Every album Talking Heads released after Stop Making Sense (1984) was a disappointment. How could it have been otherwise? How do you top or even equal a record like that? Only The Beatles created a pop cultural icon and then came back to create a second: Sgt. Pepper and Abbey Road.

(The only Beatles competitors I can think of are Bruce Springsteen for Born to Run and Born in the U.S.A. and Pink Floyd for Dark Side of the Moon and The Wall. Doubt me on that last one? Even Special D, who would rather go bird-watching in the Mines of Moria than listen to Pink Floyd, just had “Leave those kids alone!” pop into her head.)

True Stories is the music from the film of the same name, directed by David Byrne. It appeared two years after Prince tried to pull off the same trick with Purple Rain. I haven’t seen either of these movies even though my TV remote has a Netflix button. However, I’ve heard all the music. On True Stories, Byrne’s vocals seem cold and detached, but his original plan was to have his actors sing the songs so I won’t subtract points here. But the various ballads and songs of love on this disc turn me off, which is kind of a problem if you’re writing ballads and songs of love, and the closer, “City of Dreams,” drags on like a really boring dream you want to finish so you can get out of bed already and get some breakfast.

On the plus side, I mostly like “Love for Sale” and I would’ve loved “Puzzlin’ Evidence” if it had been an instrumental. I get tired of hearing “puzzlin’ evidence” over and over. And over and over. The one track that broke into the Top 40, “Wild Wild Life” (which shot all the way to #2 in New Zealand), is infectious but might’ve worked out better for Wang Chung.

True Stories is not a bad record – I give it a solid B – but it suffers because of what went before it. That’s not fair but I get paid to be unfair. OK, I’m only pretending that I get paid, but I’m definitely unfair.

As for Purple Rain, for all its faults, it’s more exciting than True Stories and light years sexier. True Stories doesn’t have a Darling Nikki, who enjoys a good grind.

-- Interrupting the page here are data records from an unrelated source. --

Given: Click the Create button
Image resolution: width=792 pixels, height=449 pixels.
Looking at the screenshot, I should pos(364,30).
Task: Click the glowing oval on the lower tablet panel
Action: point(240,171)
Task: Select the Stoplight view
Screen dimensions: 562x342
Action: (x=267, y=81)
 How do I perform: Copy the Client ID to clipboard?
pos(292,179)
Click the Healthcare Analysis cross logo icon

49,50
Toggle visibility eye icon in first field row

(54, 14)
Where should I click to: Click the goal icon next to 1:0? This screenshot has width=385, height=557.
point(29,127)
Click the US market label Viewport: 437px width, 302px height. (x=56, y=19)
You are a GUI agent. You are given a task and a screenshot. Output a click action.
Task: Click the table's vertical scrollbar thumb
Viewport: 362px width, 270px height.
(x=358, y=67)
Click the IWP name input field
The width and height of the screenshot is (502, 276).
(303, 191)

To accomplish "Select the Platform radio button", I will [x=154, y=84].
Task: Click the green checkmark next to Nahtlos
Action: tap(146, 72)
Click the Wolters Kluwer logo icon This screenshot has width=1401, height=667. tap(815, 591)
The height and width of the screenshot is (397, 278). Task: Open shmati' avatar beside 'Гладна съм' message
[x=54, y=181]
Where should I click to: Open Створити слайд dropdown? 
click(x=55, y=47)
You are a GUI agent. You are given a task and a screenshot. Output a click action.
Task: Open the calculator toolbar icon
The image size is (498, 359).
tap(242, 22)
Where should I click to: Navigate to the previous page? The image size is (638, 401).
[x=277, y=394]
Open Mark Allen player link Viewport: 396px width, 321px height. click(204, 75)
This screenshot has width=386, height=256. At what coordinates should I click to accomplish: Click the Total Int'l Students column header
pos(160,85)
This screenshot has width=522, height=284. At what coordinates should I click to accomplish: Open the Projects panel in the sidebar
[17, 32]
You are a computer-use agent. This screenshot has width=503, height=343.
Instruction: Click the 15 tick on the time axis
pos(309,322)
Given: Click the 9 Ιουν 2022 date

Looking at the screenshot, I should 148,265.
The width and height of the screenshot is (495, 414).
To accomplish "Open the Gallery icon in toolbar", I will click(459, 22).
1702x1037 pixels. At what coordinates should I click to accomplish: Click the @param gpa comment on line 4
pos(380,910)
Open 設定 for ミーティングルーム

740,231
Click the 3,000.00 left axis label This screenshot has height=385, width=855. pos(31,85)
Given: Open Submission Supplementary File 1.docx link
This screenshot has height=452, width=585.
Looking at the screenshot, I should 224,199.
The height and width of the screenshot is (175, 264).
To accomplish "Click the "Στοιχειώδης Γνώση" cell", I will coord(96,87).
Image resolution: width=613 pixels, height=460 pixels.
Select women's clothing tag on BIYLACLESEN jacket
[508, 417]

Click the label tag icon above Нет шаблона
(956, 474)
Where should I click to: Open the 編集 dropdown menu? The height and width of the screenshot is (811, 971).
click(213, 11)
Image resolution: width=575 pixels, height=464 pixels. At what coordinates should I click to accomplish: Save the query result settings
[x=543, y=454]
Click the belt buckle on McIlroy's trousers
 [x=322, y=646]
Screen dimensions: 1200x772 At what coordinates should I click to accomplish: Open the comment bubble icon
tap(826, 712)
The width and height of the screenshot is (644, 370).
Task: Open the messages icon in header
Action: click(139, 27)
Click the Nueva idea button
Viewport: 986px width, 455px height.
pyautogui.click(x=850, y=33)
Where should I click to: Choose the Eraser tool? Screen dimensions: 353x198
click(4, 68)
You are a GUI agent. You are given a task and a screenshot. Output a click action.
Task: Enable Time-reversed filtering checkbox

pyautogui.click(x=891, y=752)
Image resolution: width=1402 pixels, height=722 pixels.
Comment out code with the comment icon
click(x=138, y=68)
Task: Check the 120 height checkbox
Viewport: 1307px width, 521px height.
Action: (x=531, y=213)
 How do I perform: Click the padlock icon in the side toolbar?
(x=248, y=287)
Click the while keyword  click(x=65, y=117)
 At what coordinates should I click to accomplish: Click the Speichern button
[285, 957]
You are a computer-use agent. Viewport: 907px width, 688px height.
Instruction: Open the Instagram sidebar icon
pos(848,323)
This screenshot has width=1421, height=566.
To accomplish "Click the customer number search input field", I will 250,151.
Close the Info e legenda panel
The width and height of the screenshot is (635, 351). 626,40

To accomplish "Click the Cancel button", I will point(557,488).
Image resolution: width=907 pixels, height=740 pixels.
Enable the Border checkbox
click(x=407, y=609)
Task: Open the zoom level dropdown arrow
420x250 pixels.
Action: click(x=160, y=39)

Random 1986 Could Go Either Way of the Day
The Mission U.K., God’s Own Medicine
They were called The Mission in the U.K. and The Mission U.K. in the U.S. I don’t know what they were called in the U.S.S.R. Their music was perfect if you were a moody teenager who came home from school and locked yourself in your room so you could be all moody.

Rhapsody calls them “goth’s answer to The Monkees.” Allmusic.com describes them as “pompous, melodramatic, and bombastic.” Why are they being so mean? The answer is right at the beginning of this record, when singer/guitarist Wayne Hussey intones, “I still believe in God, but God no longer believes in me.”

If you like The Cure and The Cult, two moody English bands that hit it big, you might like their younger, less-talented but moderately OK brethren, The Mission.

Random 1986 Pan of the Day
The Dead Milkmen, Eat Your Paisley
This album’s a snore, but the Milkmen had a knack for titles, from the name of their band to “The Thing That Only Eats Hippies.” R.E.M. could only dream of being so witty.